After Geeta, Islamabad hopes Pakistanis will be freed

New Delhi: Pakistan on Monday expressed the hope that India will free Pakistanis from Indian jails after Islamabad sent home Geeta, a young deaf and mute Indian woman who was stranded there for over a decade.

“Hope Pakistani prisoners would be released (by India) as soon as possible so that they come and stay with their families for the rest of their lives,” Pakistan High Commission spokesperson Manzoor Ali Memon told reporters here.

He was speaking to the media after Geeta, who had been stranded in Pakistan for over a decade arrived here at the Indira Gandhi International Airport via a Pakistani flight.

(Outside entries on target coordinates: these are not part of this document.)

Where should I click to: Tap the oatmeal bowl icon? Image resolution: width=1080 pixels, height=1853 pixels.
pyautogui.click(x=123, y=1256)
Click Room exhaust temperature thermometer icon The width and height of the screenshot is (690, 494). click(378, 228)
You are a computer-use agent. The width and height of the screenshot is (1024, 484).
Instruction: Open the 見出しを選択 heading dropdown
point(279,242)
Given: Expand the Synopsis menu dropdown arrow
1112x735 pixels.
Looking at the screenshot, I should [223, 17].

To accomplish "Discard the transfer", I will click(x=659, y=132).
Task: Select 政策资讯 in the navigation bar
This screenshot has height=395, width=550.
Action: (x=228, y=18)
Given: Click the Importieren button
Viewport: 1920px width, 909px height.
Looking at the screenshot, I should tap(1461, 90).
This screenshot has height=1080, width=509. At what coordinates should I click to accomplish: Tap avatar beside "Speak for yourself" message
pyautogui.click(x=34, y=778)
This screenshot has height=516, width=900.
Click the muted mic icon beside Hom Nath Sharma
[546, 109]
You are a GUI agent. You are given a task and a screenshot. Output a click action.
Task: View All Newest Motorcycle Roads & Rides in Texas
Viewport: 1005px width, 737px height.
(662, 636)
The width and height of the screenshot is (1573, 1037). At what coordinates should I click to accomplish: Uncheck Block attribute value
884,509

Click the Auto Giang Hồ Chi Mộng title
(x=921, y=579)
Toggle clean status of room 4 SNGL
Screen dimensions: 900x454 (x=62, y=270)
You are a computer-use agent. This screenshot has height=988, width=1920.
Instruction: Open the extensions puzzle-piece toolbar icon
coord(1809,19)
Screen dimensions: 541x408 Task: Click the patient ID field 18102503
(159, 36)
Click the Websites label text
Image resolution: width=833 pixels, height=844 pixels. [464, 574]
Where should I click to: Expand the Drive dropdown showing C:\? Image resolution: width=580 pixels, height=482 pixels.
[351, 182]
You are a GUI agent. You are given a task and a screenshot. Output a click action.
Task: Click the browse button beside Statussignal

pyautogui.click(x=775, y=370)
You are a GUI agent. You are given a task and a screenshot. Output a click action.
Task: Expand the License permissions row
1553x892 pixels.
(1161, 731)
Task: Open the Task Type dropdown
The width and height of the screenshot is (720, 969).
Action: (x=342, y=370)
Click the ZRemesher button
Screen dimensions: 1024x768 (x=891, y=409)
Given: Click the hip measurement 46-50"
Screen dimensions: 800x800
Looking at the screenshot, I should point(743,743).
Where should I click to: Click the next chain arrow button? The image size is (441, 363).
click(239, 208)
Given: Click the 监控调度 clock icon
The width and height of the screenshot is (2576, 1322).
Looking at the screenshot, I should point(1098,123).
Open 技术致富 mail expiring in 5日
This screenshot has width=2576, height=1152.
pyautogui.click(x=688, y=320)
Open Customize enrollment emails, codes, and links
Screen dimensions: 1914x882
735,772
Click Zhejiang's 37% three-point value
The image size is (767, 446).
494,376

Ali said there were 459 Pakistani prisoners who were languishing in Indian jails.

Geeta, who arrived by a Pakistan International Airlines flight 272, was accompanied by members of Edhi Foundation, a social welfare organisation that has been looking after her since 2003 when she crossed over to Pakistan accidentally.

She would be handed over to her family after a DNA test to establish the conclusive proof of her parents.

Geeta, now in her early 20s, was around 11 years old when she inadvertently crossed the border to Pakistan.

In 2003, Geeta — then 11 years old — was spotted by the Pakistan Rangers in Lahore, and handed over to the Edhi Foundation. Bilquis Edhi, who runs the Edhi Foundation, named her Geeta.